There's one type of American, needless to say, who will have considerable difficulty participating in the Obama/Pawlenty line on Vietnam: Those who believe upholding real American honor actually matters--and is far more important than reciting politically popular malarkey. These Americans choose not to participate in the great Vietnam War Amnesiafest.
Chris Oswell writes Eden Prairie veteran earns presidential citation in the 10/29/09 Sun-Current. President Obama just laureled Vietnam veterans of Alpha Company who participated in a 1970 rescue of Charlie Company, near the Cambodian border.
Did Alpha Company actually volunteer to rescue the overwhelmed company, as Oswell claims? Did every American participant in the rescue operation freely choose to participate, without the issuance of any military order?
Oswell writes, 'Seven soldiers were killed and dozens more were wounded fighting more than 400 during the' rescue.

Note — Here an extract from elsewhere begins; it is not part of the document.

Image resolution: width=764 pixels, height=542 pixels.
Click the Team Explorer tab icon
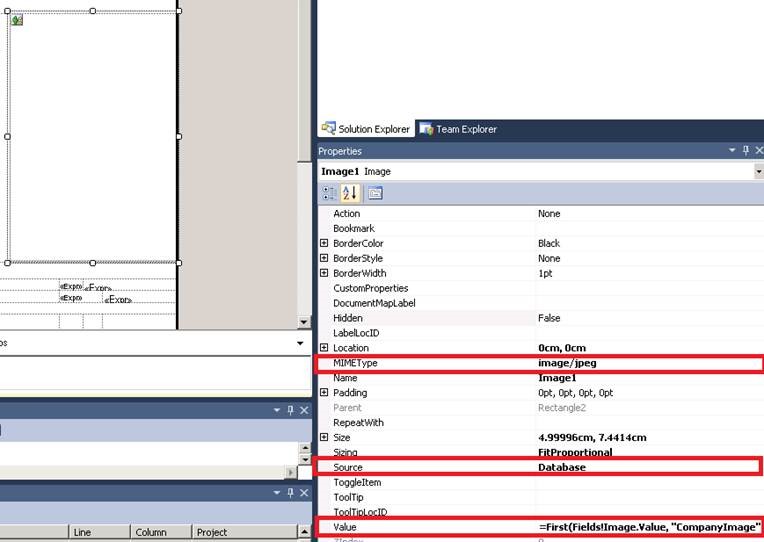pyautogui.click(x=426, y=129)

Capt. John Poindexter [not that John Poindexter]--author of the self-published The Anonymous Battle--clarifies: 'First Cavalry division headquarters set North Vietnamese losses at 88.' IOW, when Oswell writes 'Seven soldiers were killed,' he assumes readers will understand this to mean 'Seven American soldiers'--only a silly sentimentalist would even bother mentioning the seven dozen Asian teenagers we killed. (Surely they're happier dead, no?)
But in hindsight the intervention wasn't simply mildly problematic--it was disastrous: We vastly prolonged and intensified a civil war in which millions of civilians died, in addition to the millions of combatants. If Oswell wants to defend his oddball viewpoint that the war was a shining moment for Uncle Sam, he's welcome to do so--but he should feel some pressure to show his work.
Furthermore, Oswell perpetrates a disgusting smear upon antiwar protesters, writing 'It was the second time Sorich has been to the White House. The first was in May 1970 when he was assigned to protect it from Vietnam War protestors threatening to attack it.' [sic]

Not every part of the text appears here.